### Task
Give the lines from the one containing "Image resolution: width=714" through the end of the entries, inclusive, as a JSON list of strings with one string per line and no blank lines. Omit the pictures from the answer.

### Source records
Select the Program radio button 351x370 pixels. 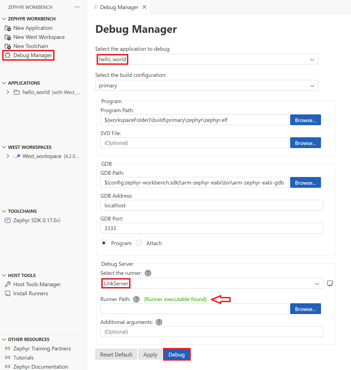(104, 243)
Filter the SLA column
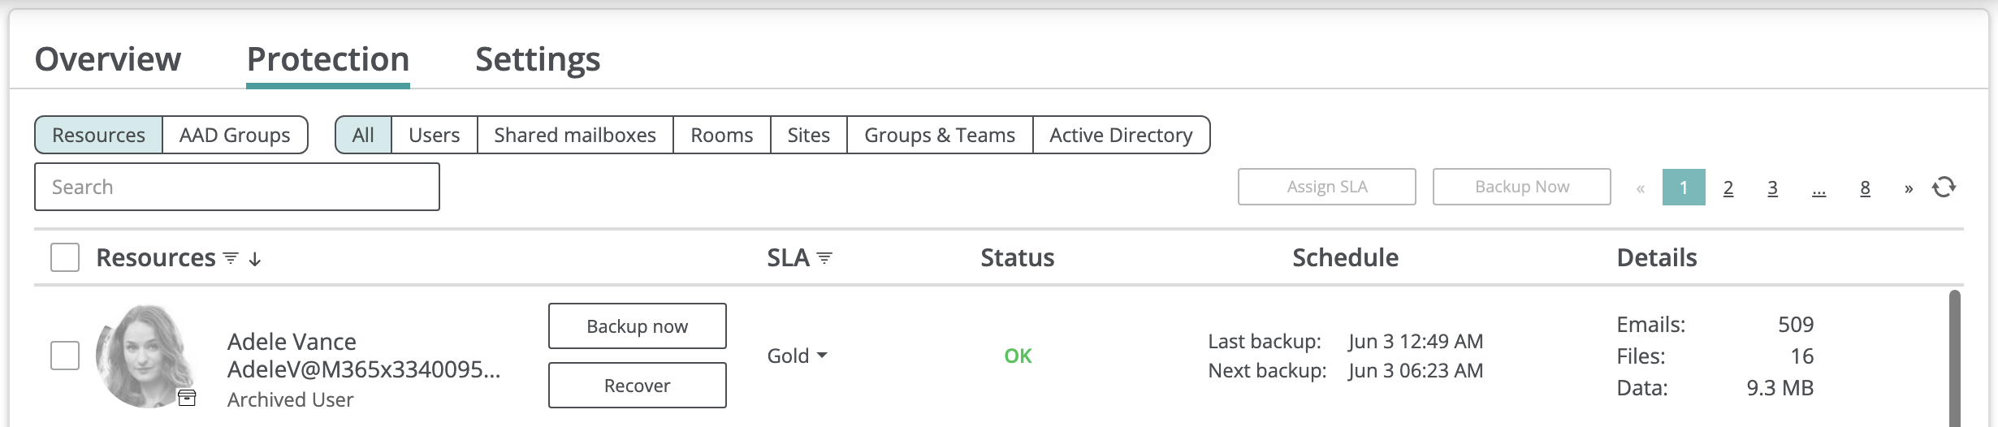1998x427 pixels. 824,258
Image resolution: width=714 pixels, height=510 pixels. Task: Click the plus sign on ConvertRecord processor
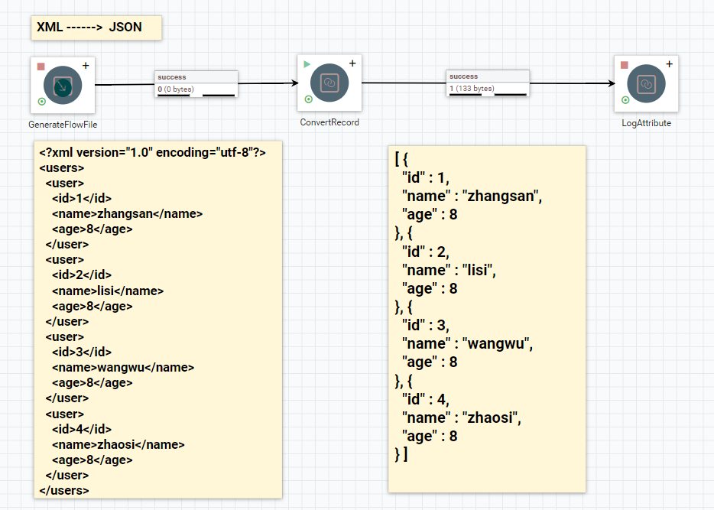352,63
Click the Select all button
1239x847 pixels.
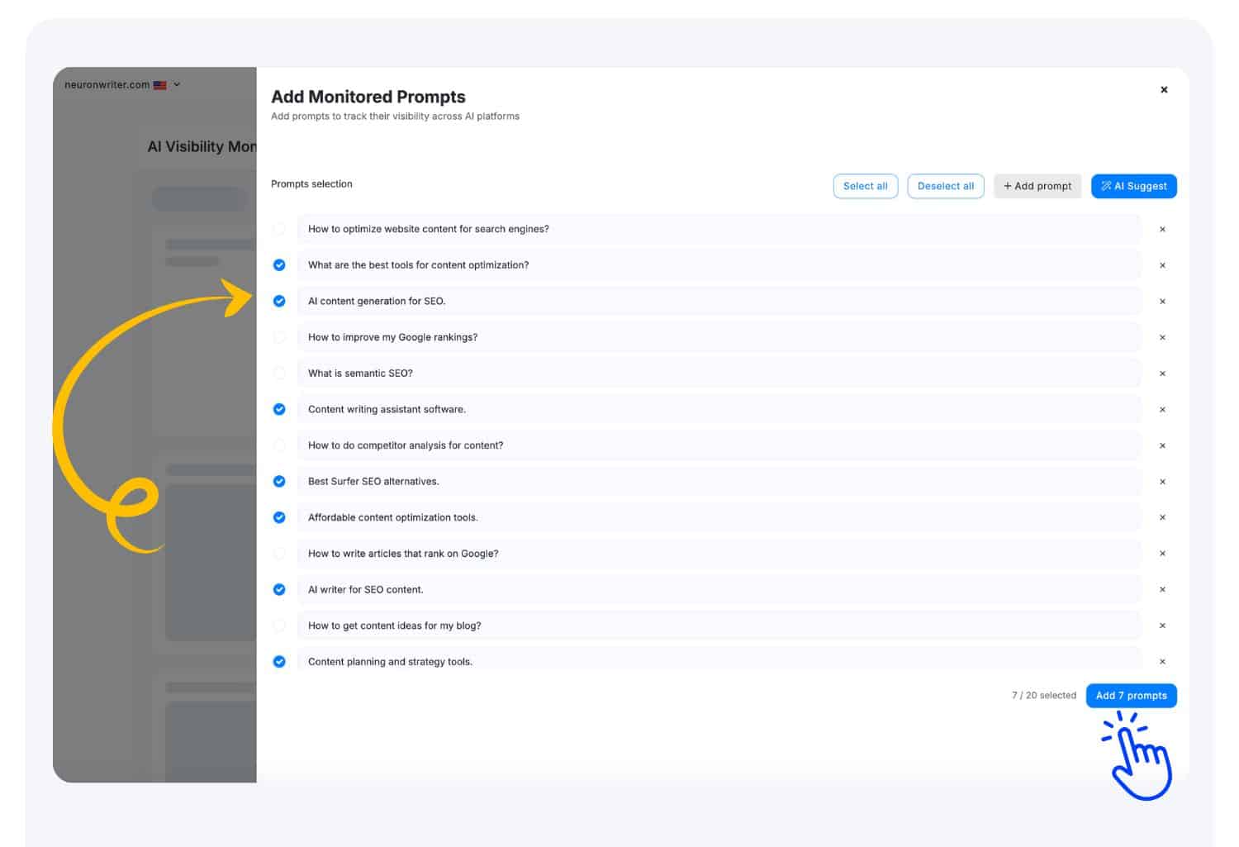coord(865,187)
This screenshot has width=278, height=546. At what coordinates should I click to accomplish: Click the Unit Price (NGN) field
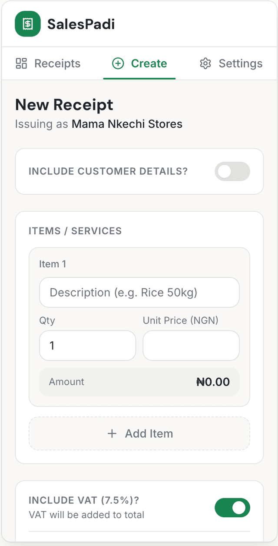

### Solution
[
  "Image resolution: width=714 pixels, height=510 pixels. Task: Click the plus sign on ConvertRecord processor",
  "352,63",
  "Click the Select all button",
  "1239x847 pixels.",
  "coord(865,187)",
  "This screenshot has width=278, height=546. At what coordinates should I click to accomplish: Click the Unit Price (NGN) field"
]